A Smart Overloading of a Stored Procedure Call by Mining COALesce.

Often you have a table where different columns needs to be updated by different calls.  Traditionally, you wrote a stored procedure for every variation which can result in a mountain of code (increases your LOC/hr but drives maintenance cost up more!)

 

IF you can eliminate NULL as being a valid value (use ‘’ instead?) then you can reduce everything to a single stored procedure as illustrated below.

 

Create proc harvest.P_UpsertEvent @ID uniqueidentifier=null ,@ParentID uniqueidentifier=null ,@ConsolidationSequenceNo bigint=null ,@Level smallint=null ,@EventFulId varchar(50)=null ,@VenueID uniqueidentifier=null ,@Title nvarchar(120)=null ,@Text nvarchar(max)=null ,@Html nvarchar(max)=null ,@StartAt datetime=null ,@EndAt datetime=null ,@ExtendedXml xml=null AS If Exists(Select 1 from Events.Event Where ID=@ID) BEGIN Update [Events].[Event] SET [ConsolidationSequenceNo]=Coalesce(@ConsolidationSequenceNo,ConsolidationSequenceNo) ,[Level]=Coalesce(@Level,Level) ,[EventFulId]=Coalesce( @EventFulId,EventFulId) ,[VenueID]=Coalesce(@VenueID,VenueID) ,[Title]=Coalesce(@Title,Title) ,[Text]=Coalesce(@Text,Text) ,[Html]=Coalesce(@Html,Html) ,[StartAt]=Coalesce(@StartAt,StartAt) ,[EndAt]=Coalesce(@EndAt,EndAt) ,[ExtendedXml]=Coalesce(@ExtendedXml,ExtendedXml) Where ID=@ID END

In short, if a new (NOT NULL) value is supplied, it is used – otherwise the existing value is used.

 

If you are working with column level permissions, then you can just insert logic to set values from an unauthorized user (for the column but not the row) to a null.
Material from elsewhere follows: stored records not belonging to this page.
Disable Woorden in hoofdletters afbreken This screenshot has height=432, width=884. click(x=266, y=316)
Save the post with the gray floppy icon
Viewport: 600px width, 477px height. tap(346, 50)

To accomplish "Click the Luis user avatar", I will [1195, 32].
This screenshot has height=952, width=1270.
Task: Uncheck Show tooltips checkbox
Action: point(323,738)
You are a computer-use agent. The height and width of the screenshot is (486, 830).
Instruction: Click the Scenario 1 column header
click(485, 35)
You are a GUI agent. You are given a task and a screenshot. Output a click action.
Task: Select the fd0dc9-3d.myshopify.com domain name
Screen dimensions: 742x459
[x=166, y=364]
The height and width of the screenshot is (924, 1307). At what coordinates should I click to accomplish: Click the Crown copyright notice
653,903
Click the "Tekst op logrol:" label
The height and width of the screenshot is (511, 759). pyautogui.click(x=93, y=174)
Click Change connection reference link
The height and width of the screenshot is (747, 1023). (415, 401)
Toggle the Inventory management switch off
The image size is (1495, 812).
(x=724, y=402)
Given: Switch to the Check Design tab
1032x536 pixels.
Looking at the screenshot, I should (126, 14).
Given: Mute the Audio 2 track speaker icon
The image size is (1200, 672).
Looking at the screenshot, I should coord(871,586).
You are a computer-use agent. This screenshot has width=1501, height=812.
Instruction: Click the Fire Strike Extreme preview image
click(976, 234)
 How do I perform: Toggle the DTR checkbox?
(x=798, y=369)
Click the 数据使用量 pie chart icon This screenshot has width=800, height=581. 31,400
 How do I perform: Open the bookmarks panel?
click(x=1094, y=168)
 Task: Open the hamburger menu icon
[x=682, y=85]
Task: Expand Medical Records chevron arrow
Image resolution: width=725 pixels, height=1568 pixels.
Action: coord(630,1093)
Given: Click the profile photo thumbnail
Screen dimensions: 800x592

This actually makes the number of lines of code to implement column level permissions a fraction of other implementations.

Comments

  1. While convenient, you need to be aware of performance issues that might crop up. If any of the columns being updated are foreign keys to another table, changing (even to the same value) them will cause SQL Server to enforce the referential-integrity rules. This can cause an index lookup on the target table.

    Thus, ONLY do this trick when you aren't touching FK values or don't care about performance.